Wali Kota Batu, Dewanti Rumpoko saat menyematkan pin kepada kepala desa terpilih di Graha Pancasila Balai Kota Among Tani Batu, Kamis (5/12/2019).
Wali Kota Batu, Dewanti Rumpoko saat menyematkan pin kepada kepala desa terpilih di Graha Pancasila Balai Kota Among Tani Batu, Kamis (5/12/2019).

MALANGTIMES - Setelah sempat kosong beberapa bulan akhirnya 11 desa resmi memiliki kepala desa definitif.

Selama 6 tahun ke depan yakni periode 2019-2025 pembangunan desa berada dalam kepemimpinan mereka. 

Mereka akan bekerja menjalankan amanah warganya setelah Wali Kota Batu melantik 11 kepala desa dengan pakaian putih di Graha Pancasila Balai Kota Among Tani Batu, Kamis (5/12/2019).

11 kepala desa yang dilantik itu dari Kecamatan Bumiaji adalah Kepala Desa Tulungrejo, Gunungsari, Punten, Bumiaji, dan Giripurno. 

Lalu dari Kecamatan Junrejo adalah kepala Desa Beji, Desa Junrejo, dan Desa Torongrejo.

Lainnya dari Kecamatan Batu, Kepala Desa Sidomulyo, Sumberejo, dan Desa Oro-Oro Ombo.

Dari 11 desa rata-rata yang terpilih adalah wajah lama dari 8 desa dan 3 desa wajah baru.

Tia wajah baru itu dari Desa Beji yakni Deny Cahyono yang sebelumnya memperoleh total suara 1.479.  

Di Desa Punten dimenangkan Hening Trisunu dengan 2.520 suara, dan Desa Giripurno oleh Suntoro yang memperoleh 3.454 suara. 

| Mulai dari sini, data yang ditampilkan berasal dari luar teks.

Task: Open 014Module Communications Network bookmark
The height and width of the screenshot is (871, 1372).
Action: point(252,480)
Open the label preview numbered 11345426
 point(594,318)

Sedangkan 8 wajah lama adalah Desa Tulungrejo oleh Suliono dengan perolehan 2.325 suara, Desa Bumiaji dipimpin Edy Suyanto dengan perolehan 2.150 suara, dan incumbent dari Desa Gunungsari Andi Susilo mempertahankan jabatannya dengan 3.025 suara.

Termasuk empat incumbent lainnya dari Desa Junrejo Andi Faizal Hasan dengan perolehan 3.136 suara, Desa Torongrejo dipimpin oleh Sugeng Santoso dengan perolehan1.501, Desa Sidomulyo dipimpin kembali oleh incumbent Suharto dengan perolehan 1.832.

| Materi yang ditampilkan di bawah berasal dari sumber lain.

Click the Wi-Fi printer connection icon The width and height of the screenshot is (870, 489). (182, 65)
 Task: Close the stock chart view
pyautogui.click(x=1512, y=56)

Kemudian Desa Sumberejo oleh Riyanto dengan perolehan 1.829 suara. 

Terakhir, dari Desa Oro-Oro Ombo dipimpin Wiweko dengan perolehan 2.339 suara.

“Selama proses pemilihan kepala desa ini, dari dibentuknya tim higga akhir berjalan dengan lancar. Tentunya ini berkat kerjasama yang kompak antar stakeholder terkait,” ucap Wali Kota Batu Dewanti Rumpoko.

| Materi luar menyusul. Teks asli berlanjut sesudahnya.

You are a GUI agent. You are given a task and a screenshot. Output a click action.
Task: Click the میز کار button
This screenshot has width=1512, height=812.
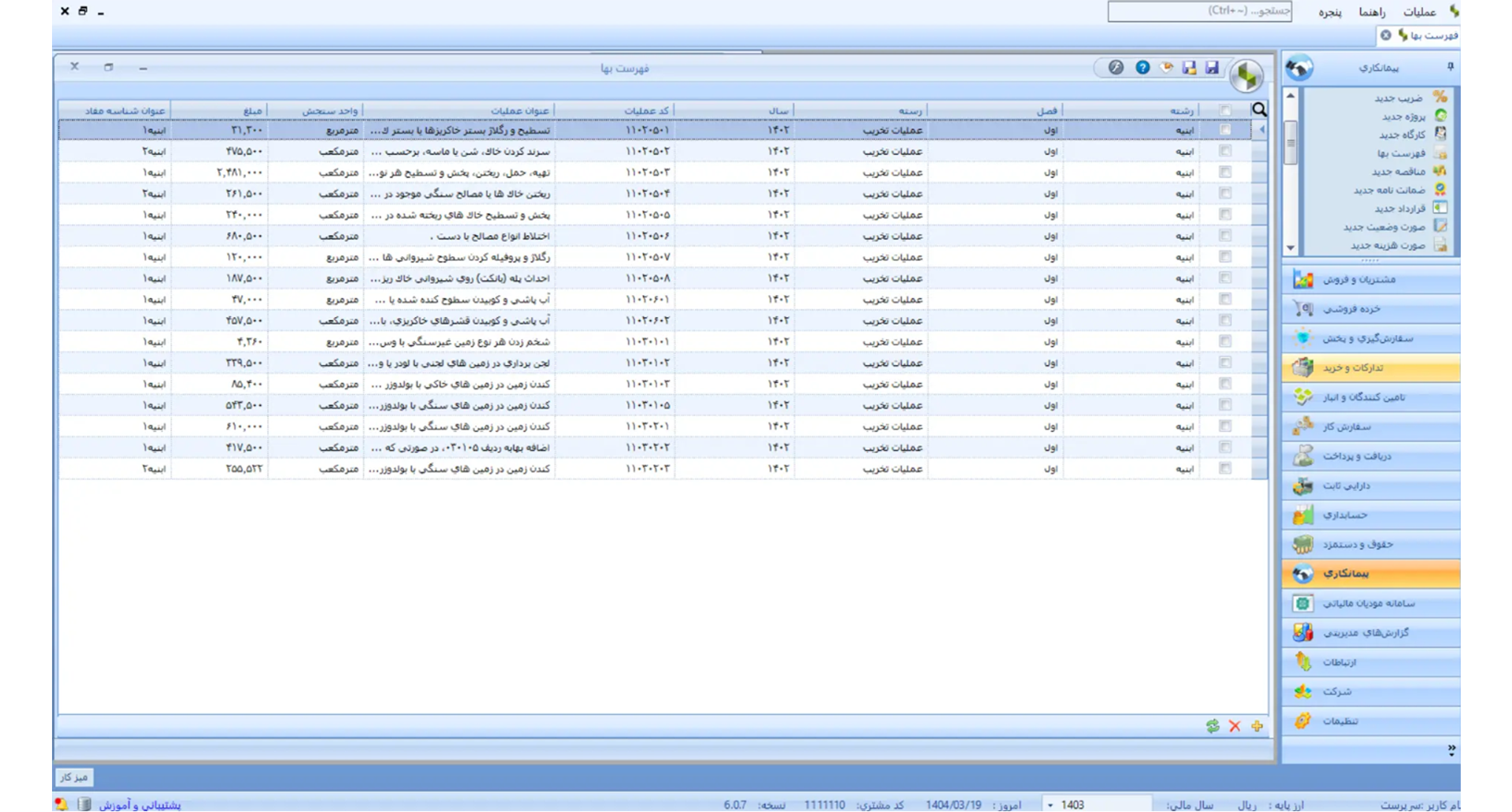tap(74, 777)
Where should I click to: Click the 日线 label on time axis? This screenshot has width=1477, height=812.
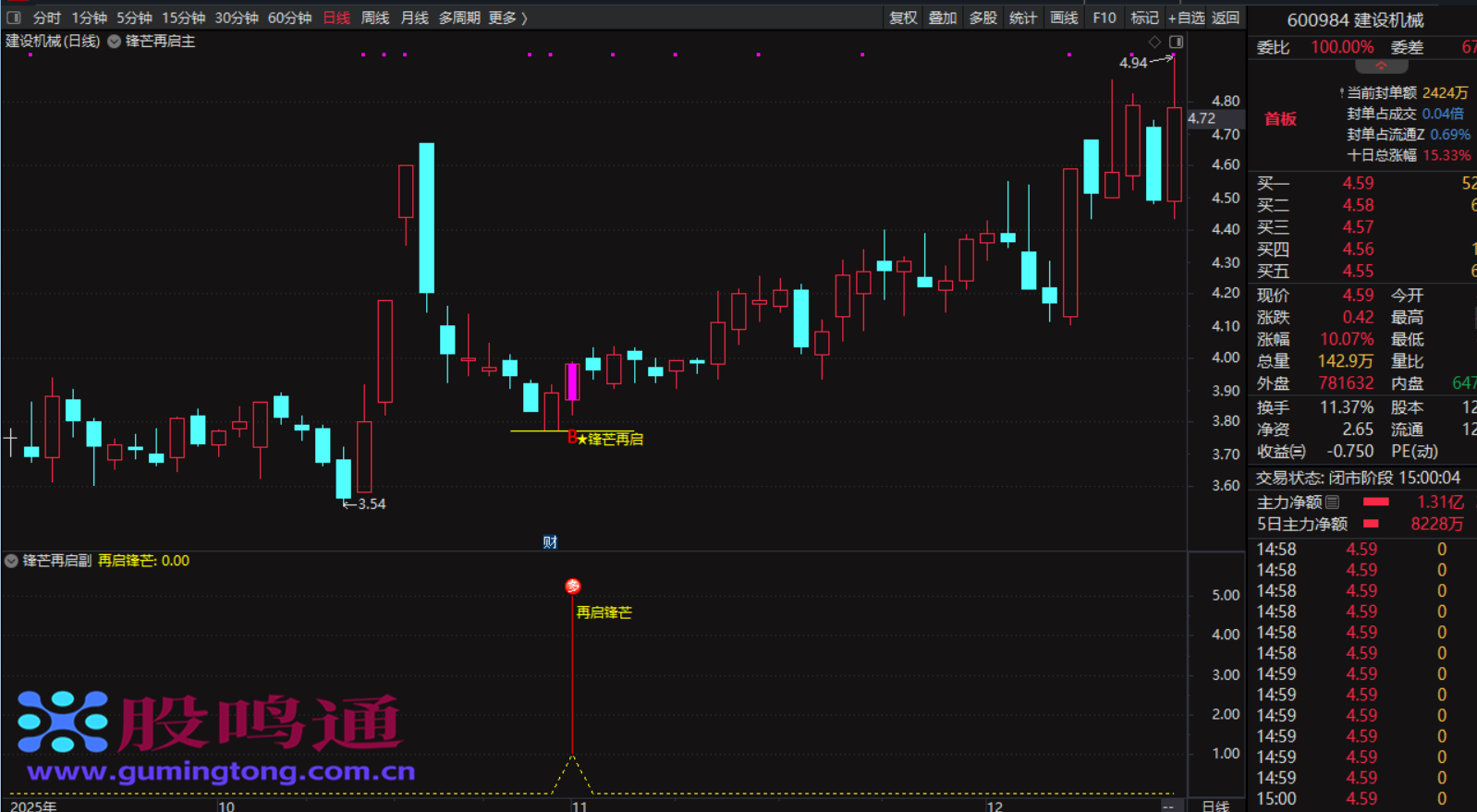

Ia menambahkan selama 6 tahun itu kepala desa terpilih harus bisa memajukan dan menyejahterakan desanya sesuai dengan visi dan misi kepemimpinannya. 

Selain itu Dewanti juga berpesan agar kepala desa yang baru dilantik bisa mengelola Alokasi Dana Desa (ADD) dan Dana Desa dengan maksimal.

“Pergunakan ADD dan DD ini dengan maksimal untuk membangun desa supaya warga sejahtera. Jangan takut menggunakannya selama demi kepentingan rakyat,” tutupnya.